With his hand resting on his wife’s head, Dr. Asbury listened attentively. At the conclusion of the chapter, she turned to the dissertation on “personal identity,” so nearly related to it, and read it slowly and impressively.
“It is remarkably clear and convincing,” said the doctor, when she ceased.
“Yes; his argument that death, instead of being an abnormal event, is as much a law of our nature as birth (because necessary to future development), and that, as at maturity, we have perfections of which we never dreamed in infancy, so death may put us in possession of new powers, by releasing us from the chrysalis state, is one which has peculiar significance to my mind. Had Cornelia Graham studied it, she would never have been tortured by the thought of that annihilation which she fancied awaited her. From childhood this question of ‘personal identity’ has puzzled me; but, it seems to me, this brief treatise of Butler is quite satisfactory. It should be a text-book in all educational institutions; should be scattered far and wide through the land.”
Here the solemn tones of the church bells told that the hour of evening service drew near. The doctor started, and said abruptly:
“Bless me! Alice, are we to have no tea to-night?”
“Yes; the tea bell rang some minutes ago; but Beulah had not quite finished her chapter, and I would not interrupt.”
As they walked on to the dining room he said:
“You two are going to church, I suppose?”
“No; I shall remain with you,” answered his wife gently.

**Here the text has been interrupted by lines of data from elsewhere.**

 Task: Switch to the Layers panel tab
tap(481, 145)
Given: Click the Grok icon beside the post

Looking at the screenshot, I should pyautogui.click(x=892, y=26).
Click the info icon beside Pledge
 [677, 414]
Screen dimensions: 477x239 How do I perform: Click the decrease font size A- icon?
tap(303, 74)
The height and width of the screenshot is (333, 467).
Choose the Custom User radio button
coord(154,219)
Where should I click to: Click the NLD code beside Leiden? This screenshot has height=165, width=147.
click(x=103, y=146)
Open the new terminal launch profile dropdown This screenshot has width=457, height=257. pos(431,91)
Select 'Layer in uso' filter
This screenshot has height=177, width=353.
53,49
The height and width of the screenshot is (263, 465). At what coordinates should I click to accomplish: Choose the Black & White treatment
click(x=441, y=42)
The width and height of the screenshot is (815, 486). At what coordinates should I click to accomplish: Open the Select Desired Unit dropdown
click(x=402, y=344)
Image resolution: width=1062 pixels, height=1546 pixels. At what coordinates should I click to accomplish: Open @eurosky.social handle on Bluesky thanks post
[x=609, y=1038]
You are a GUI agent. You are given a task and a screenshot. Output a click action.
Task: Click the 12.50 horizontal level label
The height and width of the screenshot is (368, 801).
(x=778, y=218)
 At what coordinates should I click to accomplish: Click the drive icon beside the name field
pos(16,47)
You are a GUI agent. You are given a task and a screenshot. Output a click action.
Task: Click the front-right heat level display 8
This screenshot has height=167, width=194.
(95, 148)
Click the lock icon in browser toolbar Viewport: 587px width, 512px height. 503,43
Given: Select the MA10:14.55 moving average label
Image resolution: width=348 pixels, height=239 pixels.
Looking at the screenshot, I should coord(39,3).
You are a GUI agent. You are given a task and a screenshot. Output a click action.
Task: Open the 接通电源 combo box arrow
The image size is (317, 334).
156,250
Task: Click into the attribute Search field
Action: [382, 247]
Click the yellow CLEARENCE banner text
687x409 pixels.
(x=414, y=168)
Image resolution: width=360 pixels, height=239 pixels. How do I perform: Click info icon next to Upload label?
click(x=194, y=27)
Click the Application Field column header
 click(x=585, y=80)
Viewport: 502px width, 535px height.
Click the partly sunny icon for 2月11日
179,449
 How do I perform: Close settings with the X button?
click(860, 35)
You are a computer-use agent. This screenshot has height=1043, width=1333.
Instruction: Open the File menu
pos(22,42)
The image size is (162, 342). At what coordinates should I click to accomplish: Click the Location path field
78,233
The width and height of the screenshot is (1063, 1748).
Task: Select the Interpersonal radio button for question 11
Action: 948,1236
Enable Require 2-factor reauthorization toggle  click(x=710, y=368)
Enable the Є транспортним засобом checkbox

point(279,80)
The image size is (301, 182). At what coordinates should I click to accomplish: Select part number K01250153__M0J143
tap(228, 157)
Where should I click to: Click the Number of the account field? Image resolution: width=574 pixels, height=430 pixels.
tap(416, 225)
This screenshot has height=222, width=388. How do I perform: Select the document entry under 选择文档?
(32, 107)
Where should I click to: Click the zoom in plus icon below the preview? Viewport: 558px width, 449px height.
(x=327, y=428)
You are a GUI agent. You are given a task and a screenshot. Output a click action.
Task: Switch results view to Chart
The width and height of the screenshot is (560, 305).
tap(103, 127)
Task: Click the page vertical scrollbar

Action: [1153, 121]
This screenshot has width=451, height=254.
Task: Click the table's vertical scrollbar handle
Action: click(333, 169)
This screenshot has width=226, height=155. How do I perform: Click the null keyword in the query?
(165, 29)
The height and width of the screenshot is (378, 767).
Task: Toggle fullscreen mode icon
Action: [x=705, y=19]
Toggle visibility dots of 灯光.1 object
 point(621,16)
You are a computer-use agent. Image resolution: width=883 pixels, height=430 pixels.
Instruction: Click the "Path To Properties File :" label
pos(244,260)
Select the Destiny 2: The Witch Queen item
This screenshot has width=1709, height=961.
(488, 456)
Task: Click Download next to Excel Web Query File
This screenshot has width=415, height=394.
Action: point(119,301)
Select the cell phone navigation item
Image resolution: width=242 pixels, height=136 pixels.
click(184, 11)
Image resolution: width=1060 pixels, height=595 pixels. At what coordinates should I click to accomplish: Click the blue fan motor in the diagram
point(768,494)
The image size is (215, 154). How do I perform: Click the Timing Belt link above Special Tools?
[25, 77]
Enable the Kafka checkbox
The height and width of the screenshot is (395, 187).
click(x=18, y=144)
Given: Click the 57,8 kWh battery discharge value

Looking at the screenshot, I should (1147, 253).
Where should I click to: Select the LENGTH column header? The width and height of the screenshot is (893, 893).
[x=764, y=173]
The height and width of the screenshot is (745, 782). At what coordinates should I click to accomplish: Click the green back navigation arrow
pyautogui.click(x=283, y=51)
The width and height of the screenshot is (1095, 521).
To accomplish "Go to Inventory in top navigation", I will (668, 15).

“You need not, my dear. I will go with you, if you prefer it.” Beulah did not look up, but she knew that true-hearted wife was unspeakably happy; and understood why, during tea, she was so quiet, so unwontedly silent.
“I wish Hartwell would come home and attend to his business,” muttered Dr. Asbury, some weeks later; and, as he spoke, he threw his feet impatiently over the fender of the grate, looking discontented enough.
“He will come, sir; he will come,” answered Beulah, who sat near him.
“How do you know that so well, child? Why do you suppose he will come?” asked the doctor, knitting his bushy gray eyebrows.
“Perhaps, because I wish it so very much; and hope and faith are nearly allied, you know; and perhaps more than this—because I have prayed so long for his return.”
She sat with her hands folded, looking quietly into the glowing grate. The old man watched her a moment, as the firelight glared over her grave, composed face, and tears came suddenly into his eyes.